Throughout my time here at Post as a student, I almost feel like I’ve been thrown into the deep end, and it’s time to learn to swim, or sink like a stone. This isn’t, of course, an entirely accurate description–my professors and my academic success counselor have been wonderful at hand-holding–but every time we get into a new unit and I have to learn how to do something else, I worry that I’m in over my head. And then, obviously, I do the thing and move on to the next thing. This is, at it’s core, Post University’s modus operandi–learn by doing.
And I have fallen over A LOT. My final submitted work doesn’t show it, but my husband can attest to the crying and the yelling and the freaking out and anxiety attacks that usually accompany a new assignment that I have absolutely no idea how to finish.

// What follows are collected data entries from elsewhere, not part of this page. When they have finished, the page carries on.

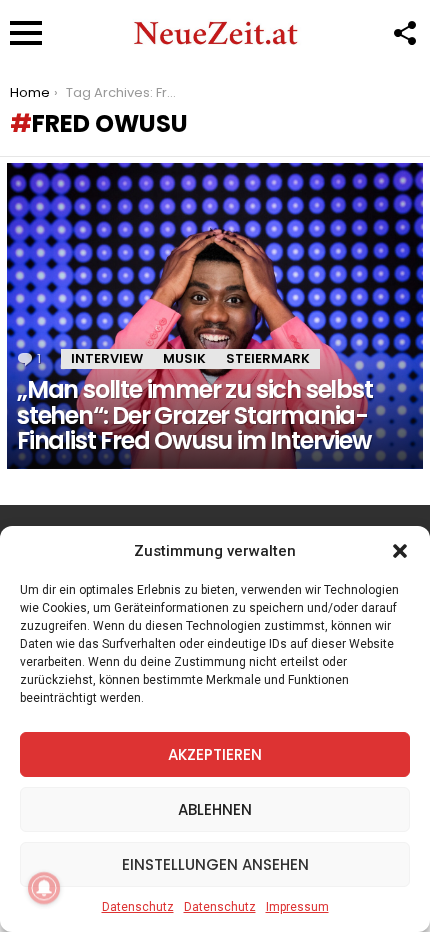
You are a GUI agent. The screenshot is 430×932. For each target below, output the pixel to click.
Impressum (297, 907)
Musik (184, 358)
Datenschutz (138, 907)
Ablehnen (215, 809)
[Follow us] (404, 33)
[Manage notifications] (44, 888)
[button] (400, 551)
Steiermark (268, 358)
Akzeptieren (215, 754)
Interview (107, 358)
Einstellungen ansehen (215, 864)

This past week, we had to work on writing our personal educational philosophy. What’s a personal educational philosophy, you ask? I had no fracking clue. It’s a thing that I know all of my teacher friends have, and when I asked them, their explanation was simple–“it’s, you know…a statement explaining your philosophy on teaching.” OH. Great. Because THAT’S helpful and clear.
Right. So I did what I always do–wing it. Through writing it, though, I found that a lot of what I needed to say was common sense. When you’re a teacher, what do you want your students to learn? Why do you teach what you teach? What’s your role? These are all questions my instructor wanted us to focus on. I….had never thought about it in that way. Certainly nobody had ever explained it that way. And so I asked myself questions–LOTS of questions. Why did I fight so hard to become an instructor here? Why did I fight so hard to get my M.A. in history? What was the point of that? What do I want my students to know? I asked myself all those questions, as though I was interviewing an instructor about why they became a teacher–because, at the end of the day, that’s what an educational philosophy is. It’s the reason why we get up every morning and try to teach students skills. Every day, I log into my classes, and I look at what my students have done. Some days–most days–I wonder why I bother (they don’t listen when I give them feedback, they don’t like the feedback I’m giving them, they’re not improving, why am I doing this).
But then, there’s that moment. That moment when a student–your student–gets it. Where they make that connection, where they think critically, where they hit an analysis of a historical document on the head. That moment when they get it, and you realize that it was all worth it. Because at least this one student has learned something. You’ve made a difference in one student’s life, and you’ve done it without compromising the content. They’ve learned how to do a thing–THAT’S why I do this.
And just like that, I had my educational philosophy. And when I did, I’m pretty sure Steve (my own instructor) had that moment too.